On 22 August 2016, another bill, The Human-Animal Chimera Prohibition Act of 2016, was introduced to the United States House of Representatives by Christopher H. Smith. It identified a human-animal chimera as:
- a human embryo into which a nonhuman cell or cells (or the component parts thereof) had been introduced to render the embryo's membership in the species Homo sapiens uncertain;
- a chimera human/animal embryo produced by fertilizing a human egg with nonhuman sperm;
- a chimera human/animal embryo produced by fertilizing a nonhuman egg with human sperm;
- an embryo produced by introducing a nonhuman nucleus into a human egg;
- an embryo produced by introducing a human nucleus into a nonhuman egg;
- an embryo containing at least haploid sets of chromosomes from both a human and a nonhuman life form;
- a nonhuman life form engineered such that human gametes developed within the body of a nonhuman life form; or
- a nonhuman life form engineered such that it contained a human brain or a brain derived wholly or predominantly from human neural tissues.

The bill would have prohibited the attempts to create a human-animal chimera, the transfer or attempt to transfer a human embryo into a nonhuman womb, the transfer or attempt to transfer a nonhuman embryo into a human womb, and the transport or receipt of an animal chimera for any purpose.

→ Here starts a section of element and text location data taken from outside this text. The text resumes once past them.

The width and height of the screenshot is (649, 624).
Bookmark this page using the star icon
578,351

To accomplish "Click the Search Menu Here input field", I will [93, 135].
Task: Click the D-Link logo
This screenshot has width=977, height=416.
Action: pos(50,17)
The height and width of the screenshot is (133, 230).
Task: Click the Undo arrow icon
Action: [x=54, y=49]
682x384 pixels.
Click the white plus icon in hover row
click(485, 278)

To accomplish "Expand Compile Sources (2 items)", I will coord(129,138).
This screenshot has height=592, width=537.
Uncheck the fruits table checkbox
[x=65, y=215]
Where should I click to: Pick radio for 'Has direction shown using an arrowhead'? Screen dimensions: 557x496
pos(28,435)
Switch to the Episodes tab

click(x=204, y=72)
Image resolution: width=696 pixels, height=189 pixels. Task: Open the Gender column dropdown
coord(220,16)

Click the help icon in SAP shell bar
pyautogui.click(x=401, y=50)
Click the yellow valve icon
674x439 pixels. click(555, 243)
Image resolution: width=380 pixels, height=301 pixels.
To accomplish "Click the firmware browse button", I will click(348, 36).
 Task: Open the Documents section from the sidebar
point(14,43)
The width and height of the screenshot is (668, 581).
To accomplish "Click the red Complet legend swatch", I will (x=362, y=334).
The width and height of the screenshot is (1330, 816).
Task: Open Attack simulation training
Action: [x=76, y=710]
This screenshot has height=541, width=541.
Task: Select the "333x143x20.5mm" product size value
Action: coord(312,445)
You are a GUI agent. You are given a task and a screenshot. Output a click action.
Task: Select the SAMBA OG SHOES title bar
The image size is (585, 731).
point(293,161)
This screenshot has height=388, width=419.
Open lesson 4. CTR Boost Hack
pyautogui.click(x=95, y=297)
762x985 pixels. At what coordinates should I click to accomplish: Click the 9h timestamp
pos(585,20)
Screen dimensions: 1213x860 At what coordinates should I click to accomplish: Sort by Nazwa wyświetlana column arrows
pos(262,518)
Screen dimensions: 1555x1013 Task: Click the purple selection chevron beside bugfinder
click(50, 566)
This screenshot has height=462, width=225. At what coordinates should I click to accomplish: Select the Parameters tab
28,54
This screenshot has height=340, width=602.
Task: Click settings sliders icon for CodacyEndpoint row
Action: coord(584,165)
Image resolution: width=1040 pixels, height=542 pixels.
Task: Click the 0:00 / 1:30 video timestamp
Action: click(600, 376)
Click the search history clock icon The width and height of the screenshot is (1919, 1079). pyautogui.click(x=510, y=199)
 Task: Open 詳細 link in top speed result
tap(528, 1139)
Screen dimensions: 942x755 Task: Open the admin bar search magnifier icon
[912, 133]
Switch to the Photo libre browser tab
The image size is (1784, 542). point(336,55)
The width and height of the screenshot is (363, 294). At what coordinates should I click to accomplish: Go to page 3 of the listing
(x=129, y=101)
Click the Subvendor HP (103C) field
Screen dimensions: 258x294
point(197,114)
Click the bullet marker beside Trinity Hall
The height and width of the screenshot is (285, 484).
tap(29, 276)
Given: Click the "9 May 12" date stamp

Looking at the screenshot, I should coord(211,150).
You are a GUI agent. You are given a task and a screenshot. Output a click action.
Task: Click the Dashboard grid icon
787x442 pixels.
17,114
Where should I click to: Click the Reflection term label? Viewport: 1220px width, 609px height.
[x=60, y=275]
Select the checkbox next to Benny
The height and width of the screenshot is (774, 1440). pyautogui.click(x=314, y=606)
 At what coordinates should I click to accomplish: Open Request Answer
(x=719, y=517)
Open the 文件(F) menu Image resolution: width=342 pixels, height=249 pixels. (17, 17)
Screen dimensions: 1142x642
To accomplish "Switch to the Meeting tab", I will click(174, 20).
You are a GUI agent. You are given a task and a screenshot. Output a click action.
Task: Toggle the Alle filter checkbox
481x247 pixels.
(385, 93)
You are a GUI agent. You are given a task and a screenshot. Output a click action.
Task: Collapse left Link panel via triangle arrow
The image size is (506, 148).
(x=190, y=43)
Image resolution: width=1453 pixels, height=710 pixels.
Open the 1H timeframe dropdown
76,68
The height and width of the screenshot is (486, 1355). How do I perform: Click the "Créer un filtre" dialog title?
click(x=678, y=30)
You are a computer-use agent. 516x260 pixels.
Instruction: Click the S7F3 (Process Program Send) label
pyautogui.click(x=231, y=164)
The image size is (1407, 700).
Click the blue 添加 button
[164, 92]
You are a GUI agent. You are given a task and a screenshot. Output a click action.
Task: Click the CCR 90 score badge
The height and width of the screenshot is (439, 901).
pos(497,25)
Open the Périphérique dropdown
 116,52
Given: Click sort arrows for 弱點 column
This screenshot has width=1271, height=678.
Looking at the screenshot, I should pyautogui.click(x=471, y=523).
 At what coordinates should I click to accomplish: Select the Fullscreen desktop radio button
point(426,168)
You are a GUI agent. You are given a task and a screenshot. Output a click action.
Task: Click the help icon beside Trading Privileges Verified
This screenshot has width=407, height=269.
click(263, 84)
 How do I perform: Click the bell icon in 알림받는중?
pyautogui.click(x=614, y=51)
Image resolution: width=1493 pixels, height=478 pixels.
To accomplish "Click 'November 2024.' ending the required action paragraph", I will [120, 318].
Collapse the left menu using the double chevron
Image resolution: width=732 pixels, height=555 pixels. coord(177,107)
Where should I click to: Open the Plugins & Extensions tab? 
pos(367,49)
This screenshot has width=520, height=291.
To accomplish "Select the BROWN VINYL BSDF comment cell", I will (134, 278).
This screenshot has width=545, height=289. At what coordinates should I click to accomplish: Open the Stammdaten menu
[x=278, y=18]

Proposed penalties for violations of this bill included fines and/or imprisonment of up to 10 years. The bill was referred to the Subcommittee on Crime, Terrorism, Homeland Security, and Investigations on October 11, 2016, but died there.

===Patenting===
In the U.S., efforts into creating a chimeric entity appeared to be legal when the topic first came up. Developmental biologist Stuart Newman, a professor at New York Medical College in Valhalla, N.Y., applied for a patent on a human-animal chimera in 1997 as a challenge to the U.S. Patent and Trademark Office and the U.S. Congress, motivated by his moral and scientific opposition to the notion that living things can be patented at all. Prior legal precedent had established that genetically engineered entities, in general, could be patented, even if they were based on beings occurring in nature. After a seven-year process, Newman's patent finally received a flat rejection. The legal process had created a paper trail of arguments, giving Newman what he claimed was a victory. The Washington Post ran an article on the controversy that stated that it had raised "profound questions about the differences—and similarities—between humans and other animals, and the limits of treating animals as property."